Well I mentioned something that had to do with sex and then we started talking about why it is so hard for me to talk about sex with him. I was telling him how I can pretty much talk it about it openly with anyone else except him. I said, "Do you want to know why I can't talk about sex with you?" (I honestly don't know what came over me; maybe it's the Lithium, lol).

I said, "The reason I can't talk about sex with you is because I am afraid of how it will transfer into the relationship between you and I. You see, I feel like even if I say something like-- hey, I had sex with my husband last night--that might mean I want to have sex with you!"



Seriously, what the %#@&#! was I thinking?

And he had the best response. He goes, "Well-- it only took two years for this to come out." And I said, "Well it's not something that should really come out on a first session." And he said, "Or a first date," and we both started laughing.

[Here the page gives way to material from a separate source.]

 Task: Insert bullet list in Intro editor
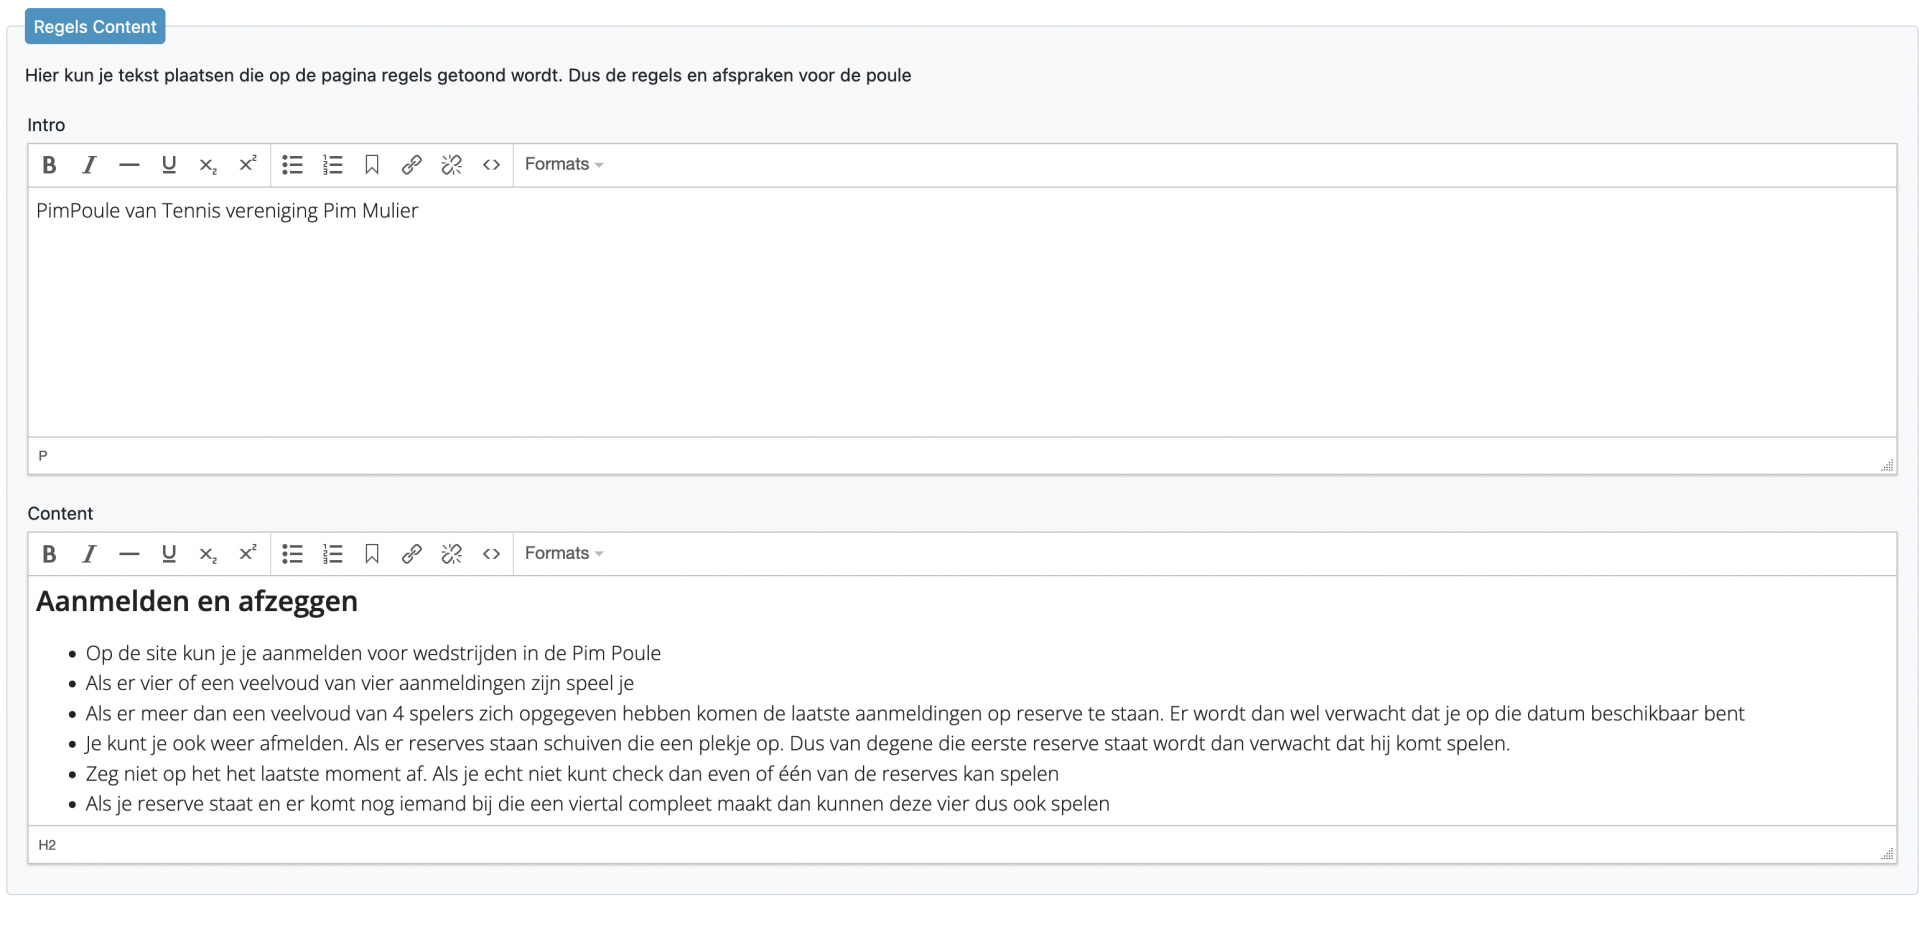pyautogui.click(x=292, y=165)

(Of course I made this announcement exactly 5 minutes before the end of the session). He said, "If this is something that you want to explore more, we can-- but I won't push you to do so." I told him not to worry about that since this was my last session and I was never coming back, lol.

AND.... (I was really in rare form this evening) I spoke with him all about my fear of rejection and I told him, "I wanted to make you a CD." I told him the reasons I wanted to make it for him... then told him the reasons why I thought he'd reject it.

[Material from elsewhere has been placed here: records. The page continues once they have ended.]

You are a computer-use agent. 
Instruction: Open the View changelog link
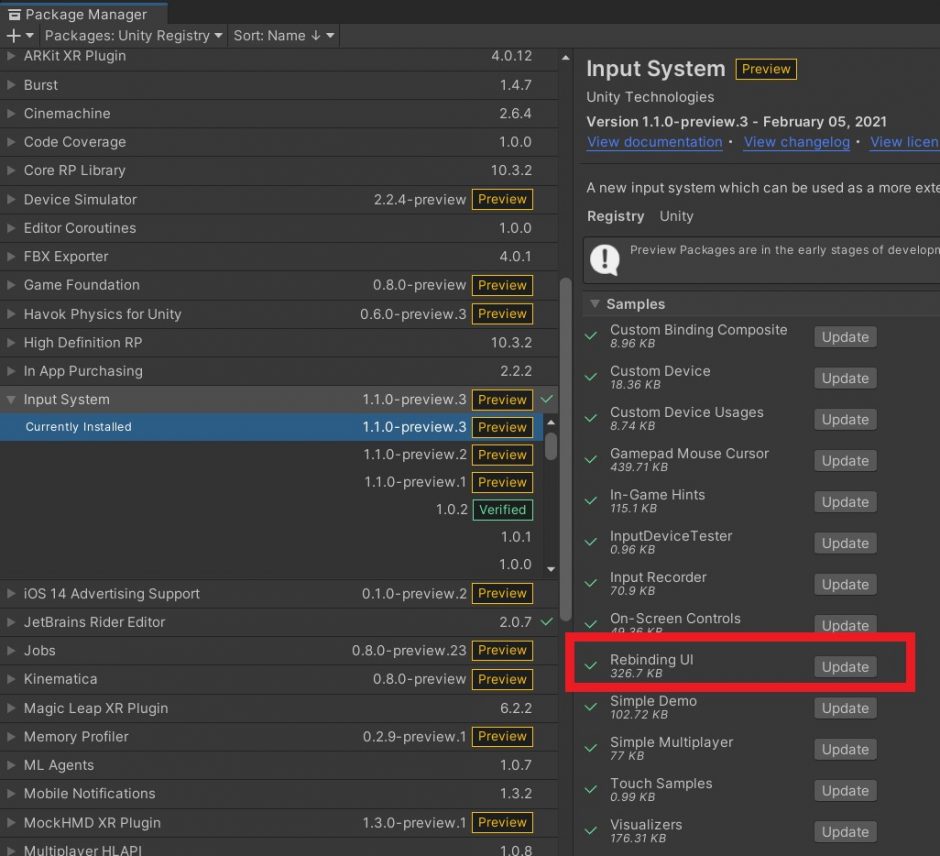[797, 142]
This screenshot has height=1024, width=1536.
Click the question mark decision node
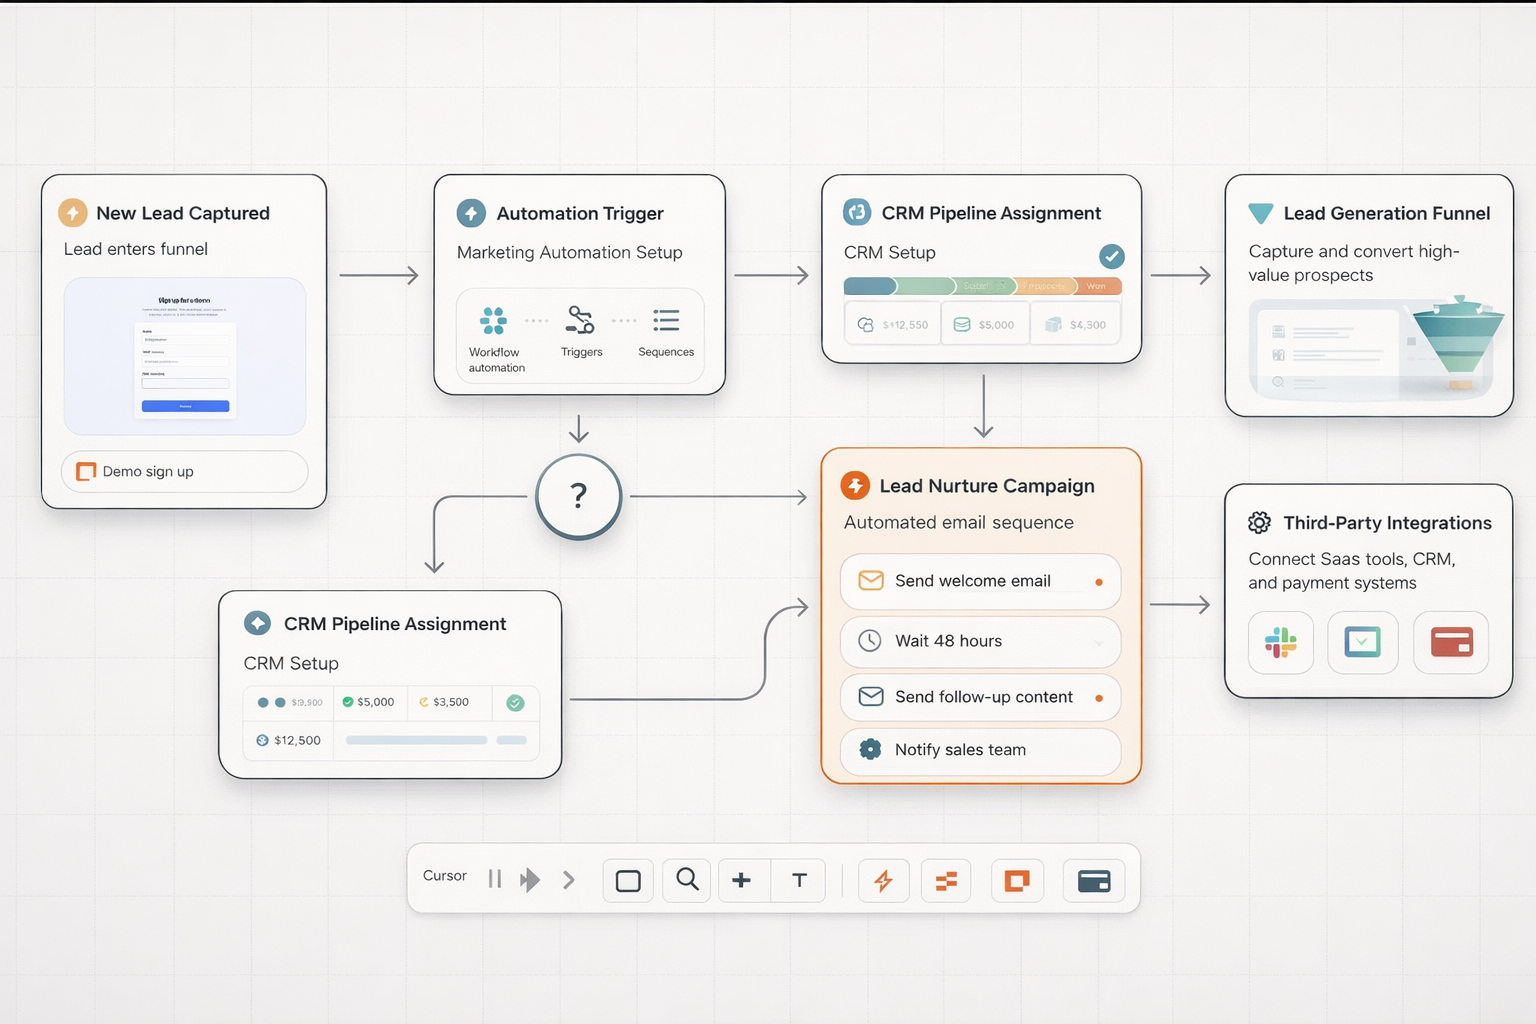[578, 496]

At the end of the session he goes, "Well, even though you didn't make me a CD this week, I made you two." And he handed me two more Schubert CDs because last week I told him that I had completely fallen in love with Schubert.

He had asked me, "Why would you think I would reject a CD from you?"

I can make him one now.

I told him about my dream with the colored pencils.

I cried in session. Yes, you heard me. I cried. I mean, I was able to keep it within my standards (crying is allowed, but as long as it does not require tissues).

I was seriously in rare form tonight. Stuff was just spilling out like crazy. These hour and a half sessions are insane.